Collected data

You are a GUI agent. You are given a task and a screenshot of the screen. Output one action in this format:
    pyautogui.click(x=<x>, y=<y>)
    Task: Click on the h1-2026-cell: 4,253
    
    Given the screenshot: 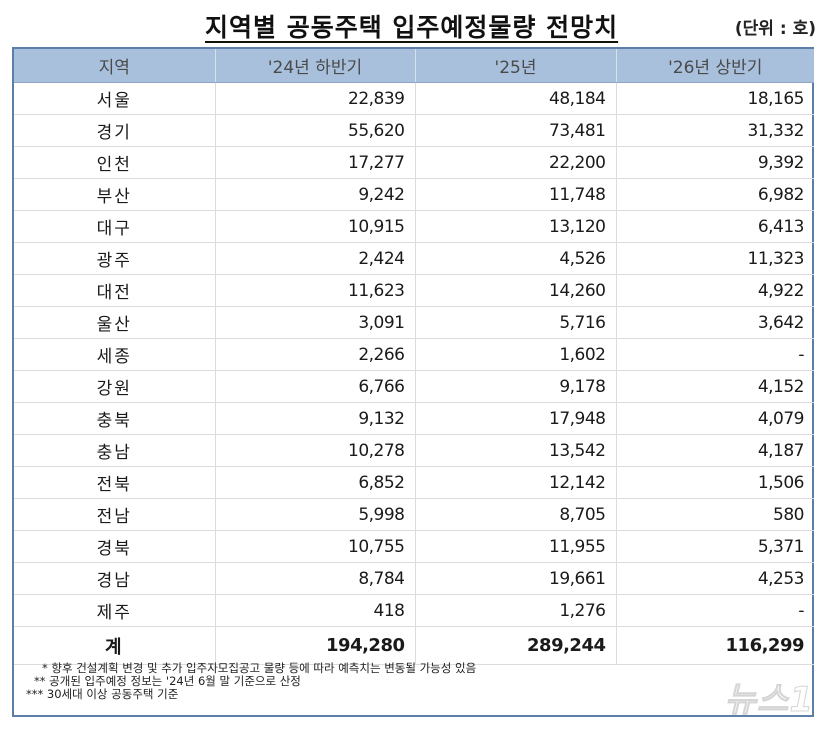 What is the action you would take?
    pyautogui.click(x=715, y=578)
    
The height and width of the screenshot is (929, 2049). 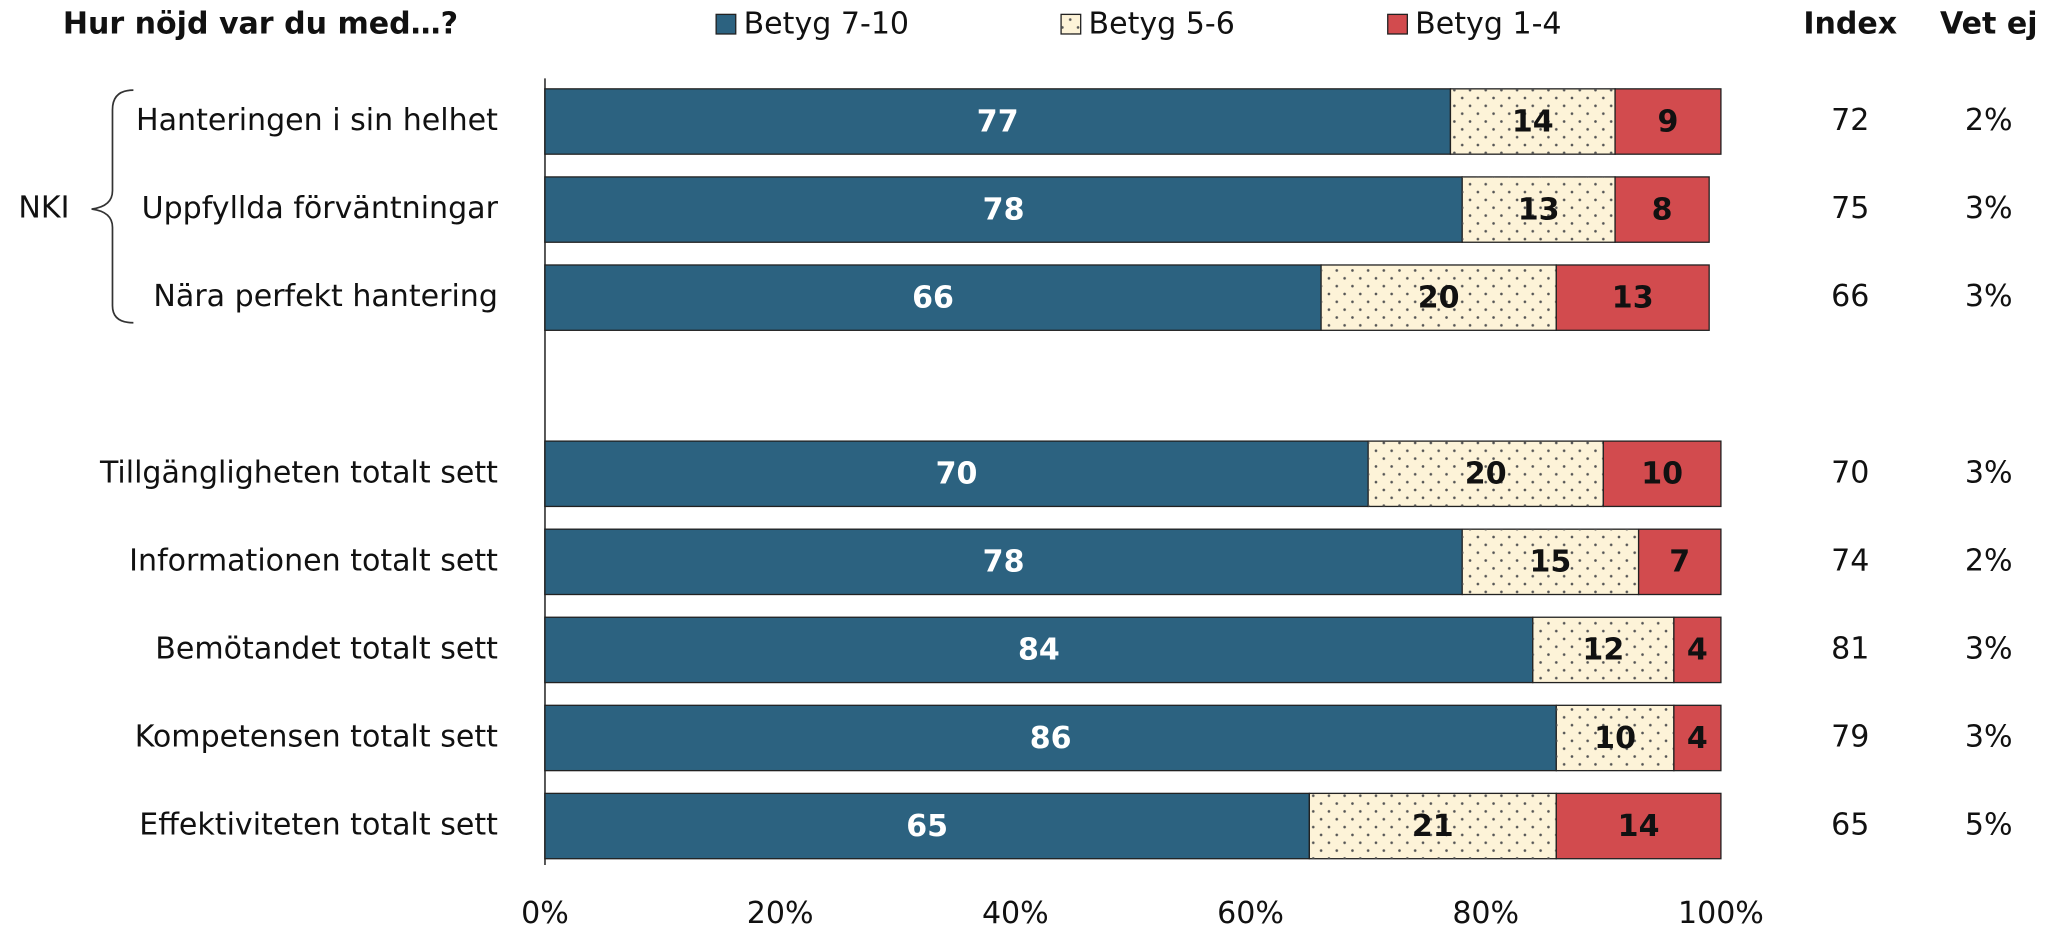 What do you see at coordinates (826, 24) in the screenshot?
I see `legend-label: Betyg 7-10` at bounding box center [826, 24].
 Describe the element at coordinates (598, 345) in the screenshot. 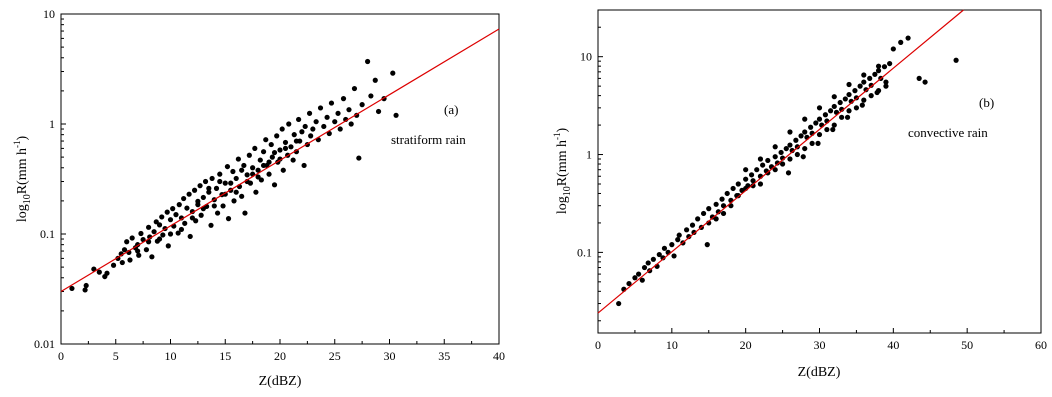

I see `x-tick-label: 0` at that location.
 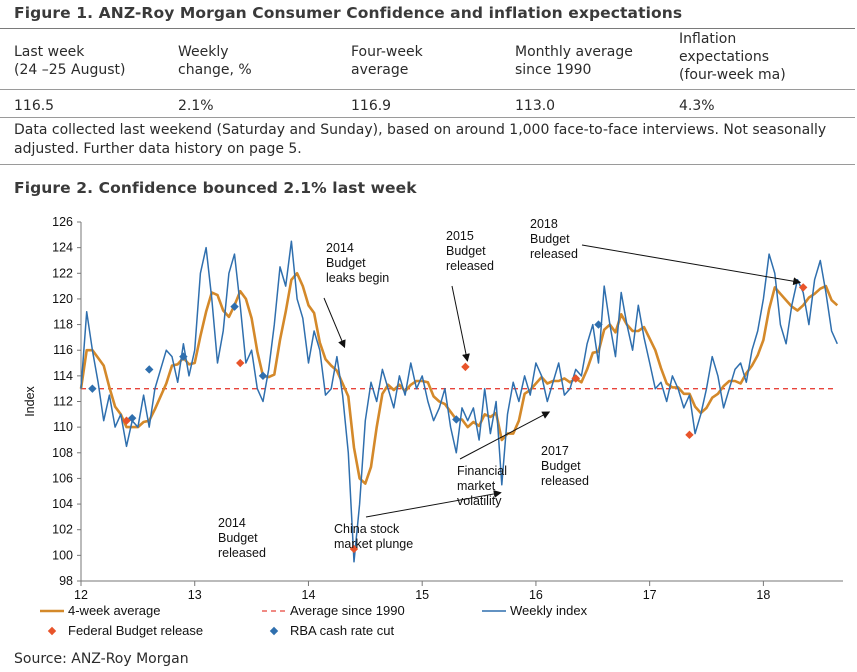 What do you see at coordinates (708, 39) in the screenshot?
I see `header-line: Inflation` at bounding box center [708, 39].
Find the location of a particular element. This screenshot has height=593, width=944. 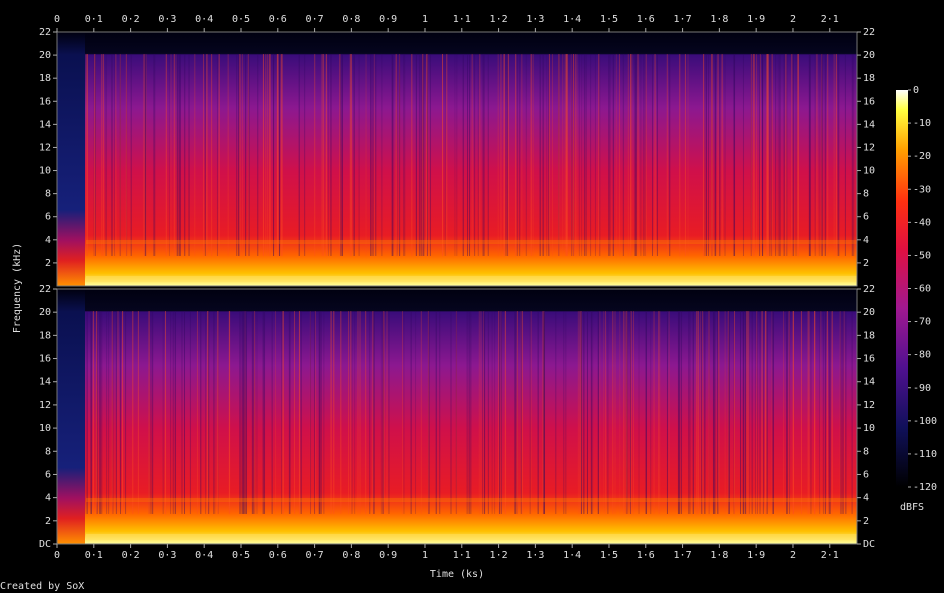

colorbar-tick-label: -10 is located at coordinates (922, 124).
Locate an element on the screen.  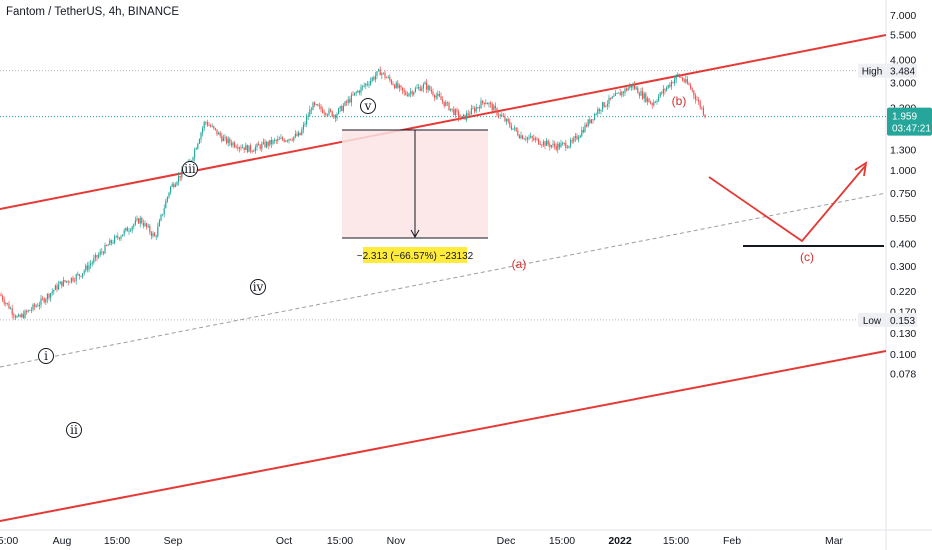
y-tick-label: 0.550 is located at coordinates (903, 219).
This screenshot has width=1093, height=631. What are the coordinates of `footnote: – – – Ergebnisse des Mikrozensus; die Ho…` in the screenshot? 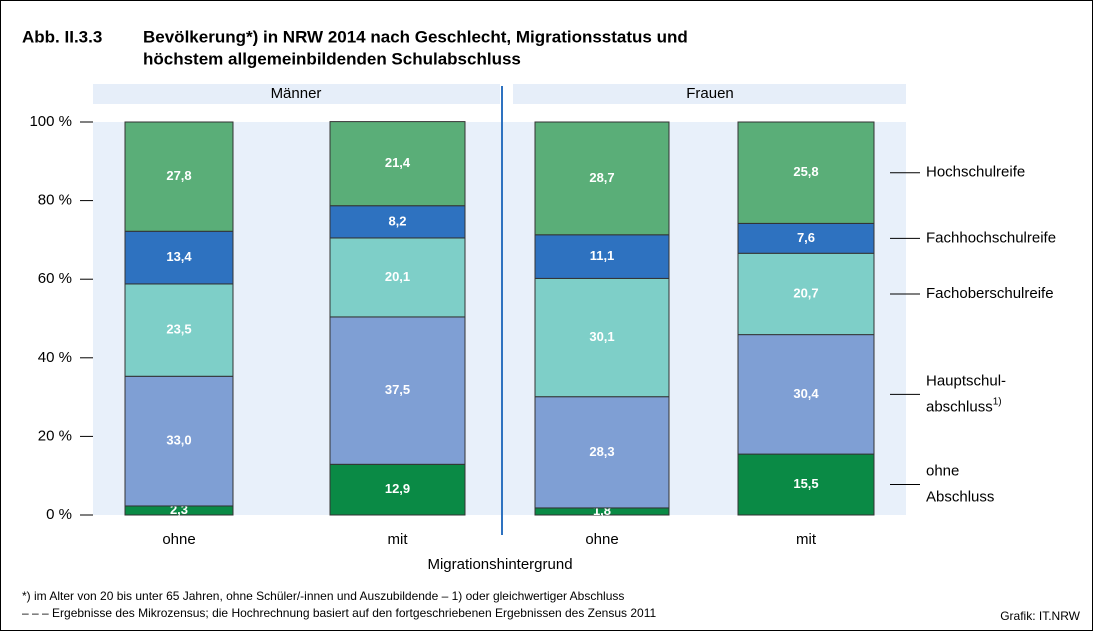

WORK REQUIRED – Write out everything from the line that contains "Find the location" down to the end of the material above, word for word. Leave the pictures out.

SOLUTION TO THE PROBLEM –
Find the location of a particular element. This screenshot has height=593, width=944. 

colorbar-tick-label: -10 is located at coordinates (922, 124).
Locate an element on the screen.  
y-tick-label: 0.550 is located at coordinates (903, 219).
This screenshot has width=1093, height=631. What are the coordinates of `footnote: – – – Ergebnisse des Mikrozensus; die Ho…` in the screenshot? 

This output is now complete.